Cathay’s cargo revenue has been growing steadily, driven by higher freight rates and strong demand from ecommerce and expanding trade, particularly in electronics. Overall, the group’s cargo tonnage increased 11 per cent last year. Between Europe and Asia, pharmaceutical products and perishables — including China-bound shipments from markets like the UK, France and Belgium — are driving growth in its special cargo business.
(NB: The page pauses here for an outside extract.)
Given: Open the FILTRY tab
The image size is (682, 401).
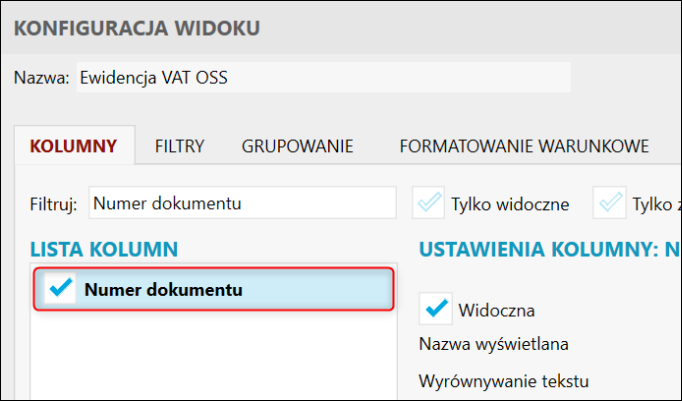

Escalating tariffs levied by Trump’s administration and renewed scrutiny on Chinese exports leave Hong Kong’s air cargo sector increasingly vulnerable to external shocks. Tariffs drive up the cost of cross-border trade, squeezing company margins and making air freight less affordable. Businesses looking to protect their bottom lines may begin shifting cargo to cheaper, albeit slower, alternatives such as maritime or land transport.

If multinational corporations diversify their supply chains in response to geopolitical risks, such as relocating production to the US or south-east Asia, supply chains will become more fragmented, reducing cargo volumes through Hong Kong as demand for alternative re-export hubs grows.

The long-term impact extends beyond freight. Economic uncertainty can also weaken demand for business travel, a key revenue driver for carriers operating US-China routes.

Hong Kong remains indispensable to global logistics, and Cathay Pacific continues to reap the rewards. Its revenues rose more than a tenth last year to HK$104.4bn ($13.3bn) while its shares are up a third in the past six months, reflecting strong growth.

But the forces at play now are larger than any single airline or airport. The resilience of Hong Kong’s cargo sector depends not just on freight demand, but also on broader geopolitical dynamics. On that front, the most important air traffic controller is the one who sits in the Oval Office.